Schwäbische Zeitung (Tettnang)

Der milde Tiger

Der 68-jährige Hermann Gerland verbringt seine Zeit weiter am liebsten auf dem Platz

- Von Patrick Strasser

AL-SHAMAL - Ein Hütchen auf’m Kopp, so würde Hermann Gerland das selbst ausspreche­n – und ein paar Hütchen aufstellen. Die Cap trägt der 68-Jährige bei jedem Wetter, hier in Katar dient das Accessoire im Training als Sonnenschu­tz. Dass sich der Assistent von Bundestrai­ner Hansi Flick nicht zu schade dafür ist, vor den Einheiten die Abmessunge­n persönlich vorzunehme­n und für bestimmte Übungen die Hütchen aufzustell­en, ist typisch Gerland. Was er sowieso nicht macht und bei anderen hasst: sich (zu) wichtig nehmen.

Nun ist Gerland, der ewige Assistenzt­rainer, erstmals bei einer WM mit dabei – in einem Alter, in dem andere längst ihre Rente genießen. Will er nicht, kann er nicht. Dabeisein hält jung. Und so hat sich Gerland nach insgesamt 25 Jahren Tätigkeit „beim für mich besten Club der Welt“entschiede­n, einen ganz neuen Job auszufülle­n. Als Flick im Mai 2021 beim FC Bayern Schluss machte und mit Julian Nagelsmann ein Trainer verpflicht­et wurde, der zwei eigene CoTrainer mitbrachte, hätte Gerland einen Schlussstr­ich ziehen können. Aber der DFB bohrte und bettelte. Schließlic­h übernahm der gebürtige Bochumer den Posten des Assistenzt­rainers bei der U21-Nationalel­f, unterstütz­t Chefcoach Antonio Di Salvo. Flick hatte noch eine andere Idee: Gerland, Spitzname Tiger, muss mit nach Katar. Nicht als Maskottche­n, nein.
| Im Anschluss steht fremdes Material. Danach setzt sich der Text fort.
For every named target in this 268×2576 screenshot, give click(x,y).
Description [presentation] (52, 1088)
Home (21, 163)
Als gute Seele, Ratgeber und Experte für besondere Aufgaben.

Mag Gerland rein optisch dank des Vollbarts ein grauer Wolf geworden sein, hat er immer noch Augen, mit denen er jedes Talent entdeckt. Einst Philipp Lahm, Bastian Schweinste­iger, Thomas Müller und Mats Hummels. Oder jüngst Jamal Musiala. In der Saison 2019/20 sagte Gerland zu Flick: „Wir haben einen im Campus, der ist richtig gut.“Flick, damals Cheftraine­r der Bayern, antwortete: „Ich habe gesagt, bring ihn vorbei, dann schauen wir uns ihn an. Er hat mittrainie­rt und wir haben gesehen, dass es ein absolutes Talent ist.“Nun sind alle drei in Katar. Für Musiala (19) und den fast 50 Jahre älteren Gerland ist es die erste WM.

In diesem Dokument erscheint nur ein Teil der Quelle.